Easter Chocolate Blossom Cookies

These Easter Chocolate Blossom Cookies are fun for an Easter celebration. They are soft, chocolatey, rolled in colorful sprinkles and topped with a chocolate kiss.
Prep Time10 minutes
Cook Time10 minutes
Course: Desserts, Holiday
Cuisine: American
Keyword: chocolate desserts, cookies, Easter treats
Servings: 36 cookies

Ingredients

  • 2 cups flour
  • cup unsweetened cocoa powder
  • ½ teaspoon baking soda
  • ¼ teaspoon salt
  • 2 sticks unsalted butter, room temperature
  • 1 cup sugar
  • 1 teaspoon vanilla extract
  • 1 egg
  • 1 egg yolk
  • 36 Hershey’s Kisses milk chocolate candies unwrapped
  • Pastel Nonpareils sprinkles

Instructions

  • Preheat the oven to 350 degrees and line a large baking sheet with parchment paper.
  • In a medium bowl, whisk together flour, cocoa, baking soda, salt and set aside.
  • In a separate bowl, beat the butter on medium speed for 5 minutes scraping down the sides halfway.

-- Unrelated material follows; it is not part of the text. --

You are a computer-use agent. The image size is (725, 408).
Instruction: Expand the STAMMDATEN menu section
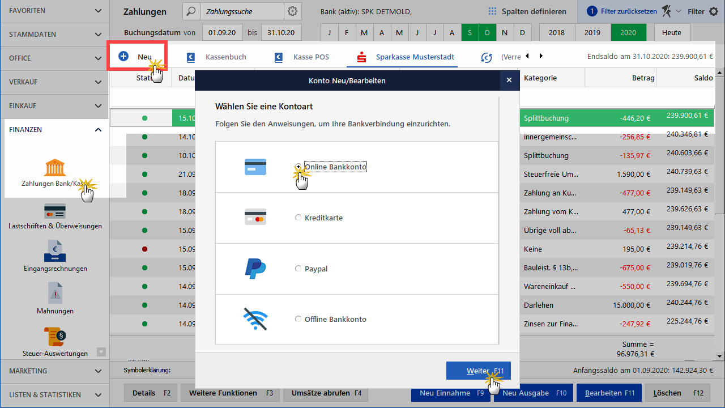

Add the sugar and continue beating for 5 to 7 minutes or until fluffy. Then, mix in vanilla and eggs until combined.
  • Combine the wet and dry ingredients and beat together until mixed.
  • Scoop 1 tablespoon of dough, shape into balls, roll in sprinkles and place 2 inches apart on the baking sheet.
  • Bake for 8-10 minutes or until the cookies are puffed and the edges are set.
  • Press one kiss onto the center of each cookie while still warm. The candies will look like they are melting but do not disturb them and they will resolidify in the correct shape.
  • Allow cookies to cool completely on a wire rack before serving.

Notes

  • Countertop: Store in an airtight container on the counter for up to 4 days.
  • Refrigerator: Allow to cool completely and store in an airtight container in the fridge for up to 2 weeks.
  • Freezer: Place cooled cookies in a freezer-safe container or bag and store in freezer for up to 6 months. Please note that the chocolate kisses may bloom and not look as pretty but still taste delicious.